日本大百科全書(ニッポニカ) の解説
フィアット・クライスラー・オートモービルズ
ふぃあっとくらいすらーおーともーびるず
Fiat Chrysler Automobiles
イタリアのフィアット社とアメリカのクライスラー社が経営統合してできた自動車会社。2014年から2021年まで存在した。英語の頭文字からとった略称はFCA。新車販売台数で世界トップ10(発足時は世界7位)に入る自動車会社だったが、2021年にフランスの自動車大手グループPSA(旧、PSAプジョー・シトロエン)と経営統合し、世界4位の自動車グループ、ステランティスとなった。

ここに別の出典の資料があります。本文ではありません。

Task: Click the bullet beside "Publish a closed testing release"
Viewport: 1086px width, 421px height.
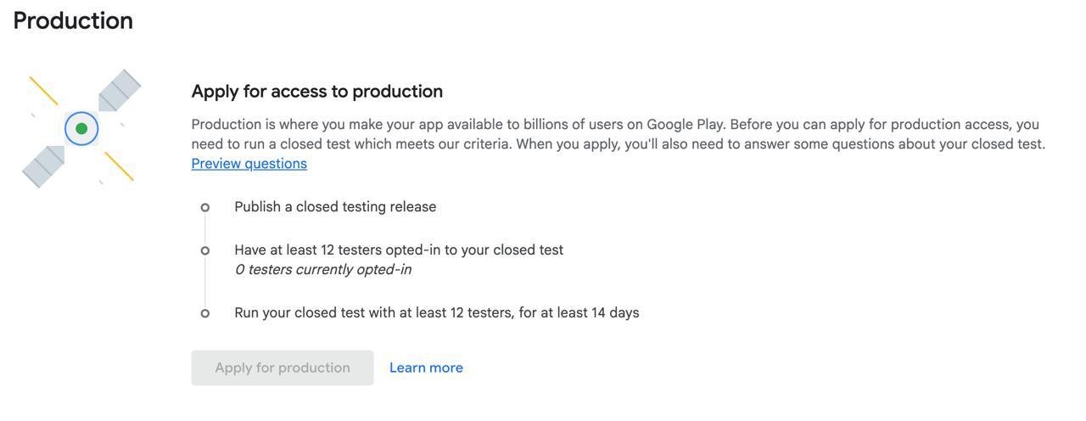Action: pyautogui.click(x=205, y=207)
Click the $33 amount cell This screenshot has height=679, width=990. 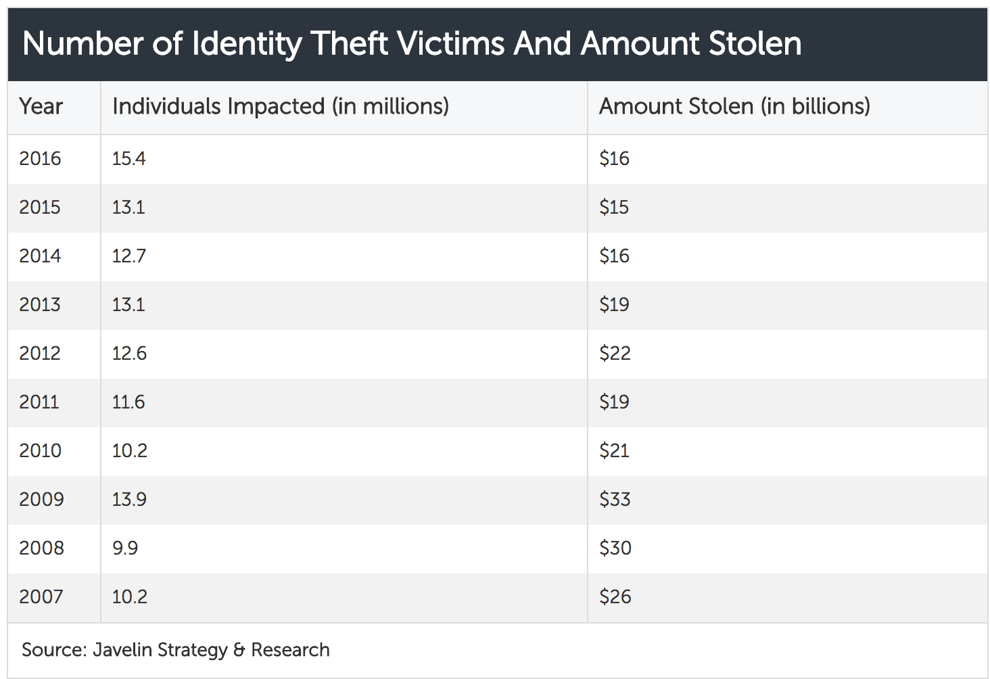[x=615, y=499]
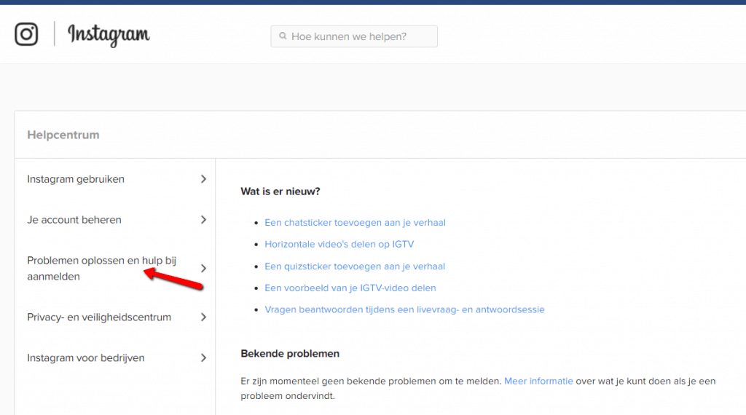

2009年、フィアットはリーマン・ショックの影響で経営破綻(はたん)したクライスラー社に20%を出資し、人的・技術的な支援に乗り出した。2014年にはフィアットがクライスラーの全株式を取得して傘下に収め、経営統合してフィアット・クライスラー・オートモービルズが発足した。主要車種ブランドとしてアバルト、アルファ・ロメオ、クライスラー、ダッジ、フィアット、フェラーリ、ジープ、ランチア、ラム・トラックス、マセラーティなどがあり、傘下に部品のモパー、軽金属・鋳鉄のテクシド、製造システムのコマウなどを抱えていた。世界に100を超える工場と、40以上の研究センターを保有し、ヨーロッパと北米市場に強かった。登記上の本社はオランダのアムステルダムで、実質的な本社機能(税務上の本社機能を含む)はイギリスのロンドンであった。2019年の世界新車販売台数は441万台で世界8位。売上高は1081億8700万ユーロ(13兆1900億円)、最終利益は27億ユーロ(約3200億円)、従業員は約19万2000人であった。
[矢野 武 2021年7月16日]
フィアット
ジョヴァンニ・アニェッリGiovanni Agnelli(1866―1945)らが1899年、イタリアのトリノで創業。社名は「トリノのイタリア自動車製造所Fabbrica Italiana Automobili Torino」の頭文字をとってFIATとした。「フィアット、陸に、海に、空に」の標語の下、自動車のほか、鉄道車両、船舶、航空機、新聞、金融、サッカークラブの経営などに事業を拡大した。ジョヴァンニの孫ジャンニGiovanni Carlo Francesco Agnelli(1921―2003)の社長就任以降、買収攻勢をかけ、フェラーリ(1969年)、ランチア(1969年)、アバルト(1971年)、アルファ・ロメオ(1986年)を傘下に収めた。だが石油ショック、労働争議の激化、日本車攻勢などで2000年代前半まで厳しい経営状態が続いた。2005年以降人気車投入などで経営状況が改善し、2009年にクライスラー支援に乗り出して北米市場に進出し、2014年にFCAとなった。創業以来、アニェッリ家が大株主。
[矢野 武 2021年7月16日]
クライスラー
ゼネラル・モーターズ(GM)副社長などを務めたウォルター・クライスラーWalter Percy Chrysler(1875―1940)が1925年に創業。代表車種プリムス、上級車種デソート、ダッジ(1928年にダッジ・ブラザーズ買収)などのブランドをそろえ、振動抑制のフローティングマウント(1931年)や油圧式パワーステアリング(1951年)などの先進技術を相次いで導入し、GM、フォードと並ぶビッグ3の座を獲得した。しかし石油ショックや日本、ドイツなどの小型車攻勢で、大型車に依存したクライスラーは経営不安に陥った。1978年にフォード社長だったリー・アイアコッカLee Iacocca(1924―2019)が社長につき、「ジープ」ブランドをもつアメリカン・モーターズ(AMC)を買収するなど一時再建を果たしたが、1998年にドイツのダイムラー・ベンツの傘下に入ってダイムラークライスラー・AGとなった。2007年、投資会社サーベラス・キャピタル・マネジメントに買収された後、リーマン・ショックの直撃で2009年に連邦倒産法適用を申請し、2014年にフィアット傘下に入った。